Of course, the novelty will soon wear off, and that’s not just OK but desirable, Harris-Burland explains. “When we first launch it [on a campus], there’s [always] a massive buzz around it and lots of students are using it for the first time to see if it’s any good and how it works, but the real value comes when we see students ordering for the fifth time and the 10th time and even the 50th time. That’s when it stops being a novelty and becomes a real benefit and a real value.”

The robots carry only a single order at a time even though they are capable of handling as much as 20 pounds at a time, because the whole point of the robots is to provide quick, convenient service.

“When you start bundling orders, you start messing with the ETAs for the customers,” Harris-Burland explains. “Part of what we do here is [provide] really accurate, really convenient service for students, faculty and staff, and in order to do that, one delivery at a time is the best way.”

Currently, most deliveries are completed within 15 to 30 minutes, though there is no guarantee.

Different concepts offering delivery tend to be popular at different times of the day, with Einstein Bros. an obvious morning favorite and Papa John’s doing brisk business in the late evening hours, notes Dorsa.

“For lunch, Panda Express is super popular because, well, Panda’s popular [generally] but also because we can execute [orders from] it relatively quickly. The same for Halal Shack and we also have a concept called The Pub that has done much better with the deliveries than we anticipated.”

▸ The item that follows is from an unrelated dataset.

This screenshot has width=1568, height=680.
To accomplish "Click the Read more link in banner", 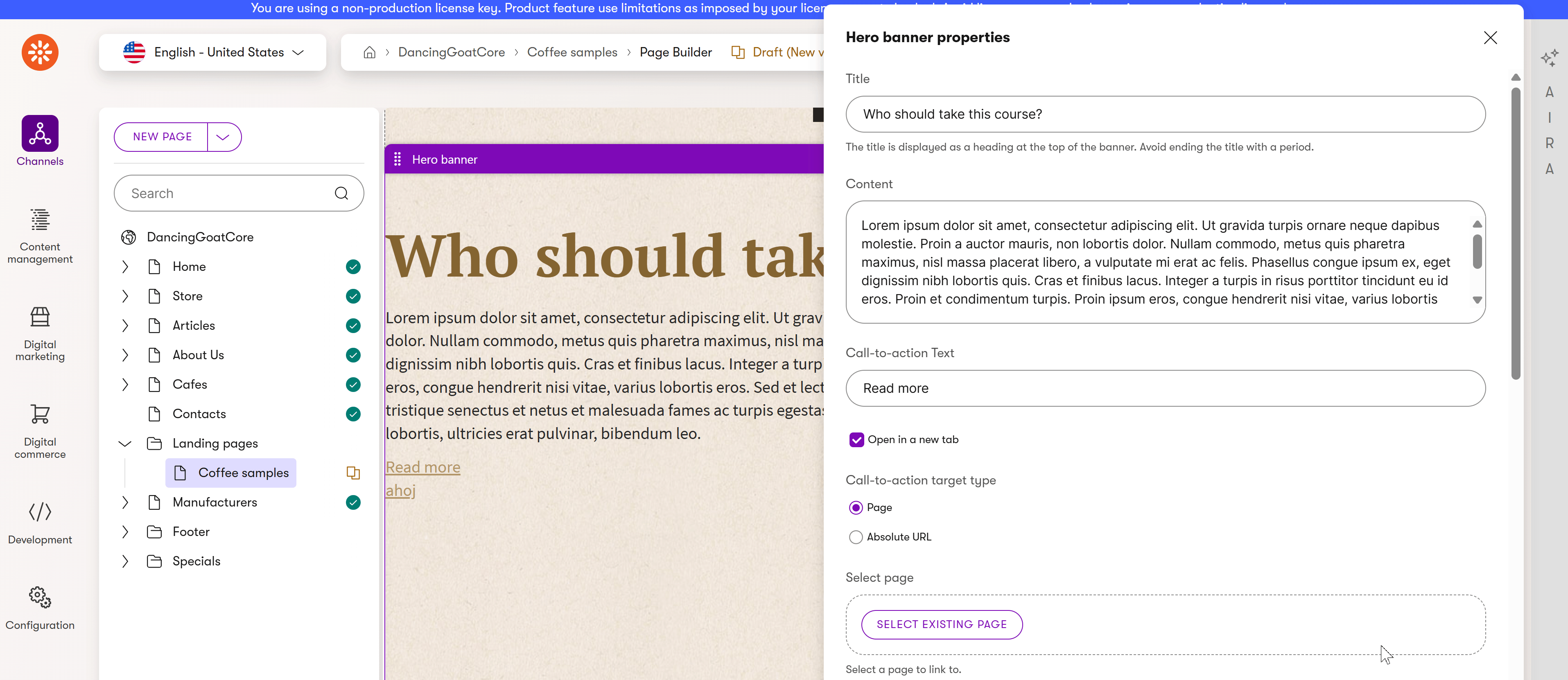I will coord(423,466).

The campus Papa John’s is open until 1 a.m., the latest of any of the UTD restaurants, but there’s no reason the robots couldn’t deliver later into the night if a venue to produce orders remained open that long, Harris-Burland adds, noting that at other colleges where Starship robots operate, service can sometimes extend to as late as 3 a.m.

Delivery requests fluctuate over the day, peaking in the morning, noon and evening with relative lulls in between, but one thing Harris-Burland says he’s noticed at both UTD and other schools is the impact on breakfast sales.

“We’ve found that when students can get their breakfasts delivered to them, they actually increase their consumption of breakfast,” he observes.

Security isn’t really an issue. The robots are equipped with cameras to identify anyone trying to interfere with them, as well as a siren that goes off if any attempt is made to break into it without the proper access code.

As for students who only want to obstruct a robot just to see what it would do without meaning any particular harm, “we’ve found that the robots have a lot more patience than the students,” Harris-Burland laughs.